Bahkan, Novel mempertanyakan dasar apa yang membuat Kapitra menyatakan tagar ganti presiden melanggar hukum.

Pasalnya, kata dia, tagar tersebut adalah sah menurut UUD 45 dan juga HAM internasional.

“Gerakan #2019GantiPresiden tidak melanggar (aturan) KPU dan Bawaslu. Sekarang dikatakan bisa dipidana oleh Kapitra itu,” tekan dia.

Sebelumnya, Kapitra Ampera menyebut tagar ganti presiden tidak etis karena menyerang Joko Widodo yang masih menjabat Presiden RI sampai dengan September 2019 mendatang.

Dengan begitu, ia menyebut tagar tersebut telah menyerang presiden yang masih konstitusional.

Dia lantas memutar balik situasi jika saat ini Prabowo yang menjadi presiden dan masih memiliki kekuasaan konstitusional sampai Oktober 2019.

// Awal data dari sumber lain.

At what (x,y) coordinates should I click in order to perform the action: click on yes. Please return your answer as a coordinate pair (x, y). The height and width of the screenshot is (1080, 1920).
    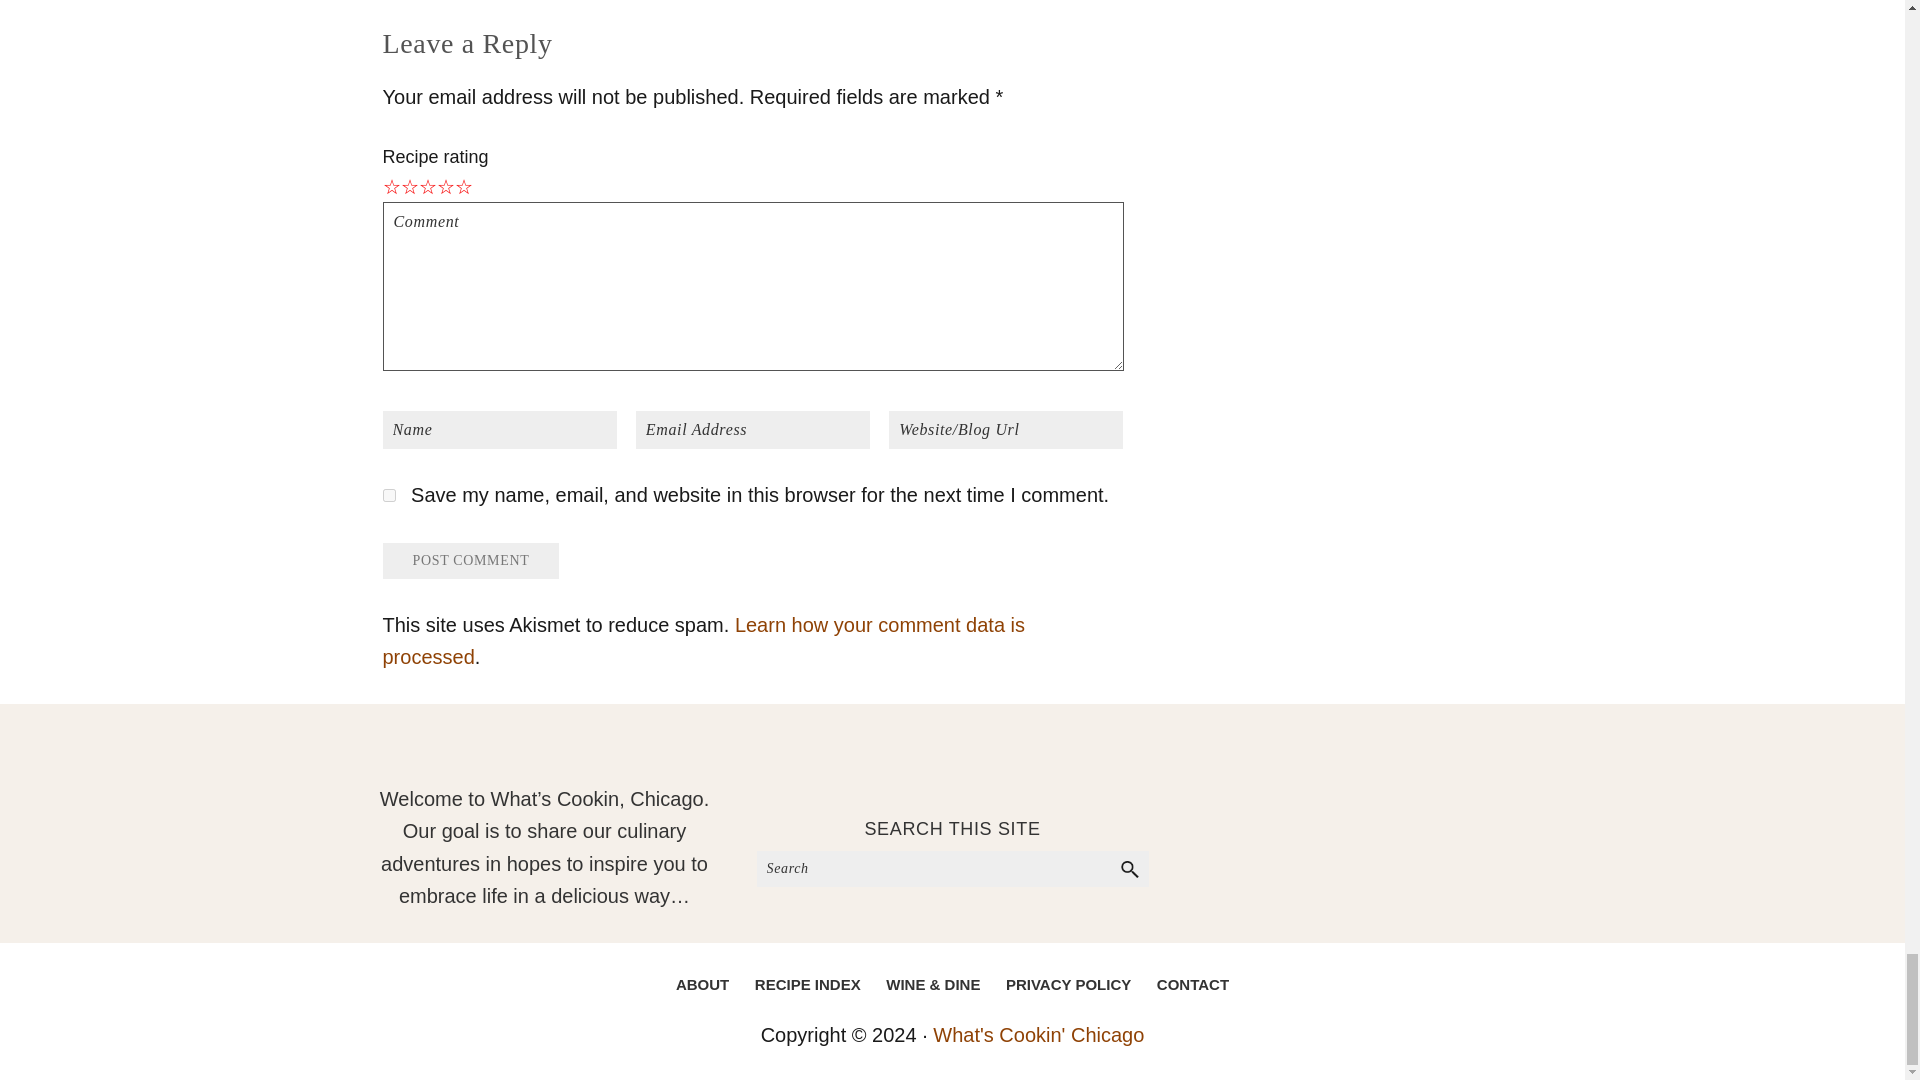
    Looking at the image, I should click on (388, 496).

“Itu pilpresnya, serah terimanya Oktober 2019. Apa ini (tagar ganti presiden) secara etika dan kekuasaan tidak membuat resistensi?” sindirnya, Rabu, 29 Agustus 2018.

Dia pun berpendapat, tagar ganti presiden memiliki potensi melanggar hukum secara nasional maupun internasional.

Sebagai contoh bisa dipidana dengan Pasal 160 Kitab Undang-Undang Hukum Pidana (KUHP).

Adapun pasal tersebut berbunyi: Barang siapa di muka umum dengan lisan atau tulisan menghasut supaya melakukan perbuatan pidana, melakukan kekerasan terhadap penguasa umum atau tidak menuruti baik ketentuan undang-undang maupun perintah jabatan yang diberikan berdasar ketentuan undang-undang, diancam dengan pidana penjara paling lama enam tahun atau pidana denda paling banyak empat ribu lima ratus rupiah.

“Menghasut. Ada kata menghasut. Menghasut kepada kekuasaan yang sah,” tekan dia.

“Ganti presiden ini kan perlawanan terhadap presiden yang sah. Ancamannya enam tahun kalau 160 KUHP,” jelas Kapitra.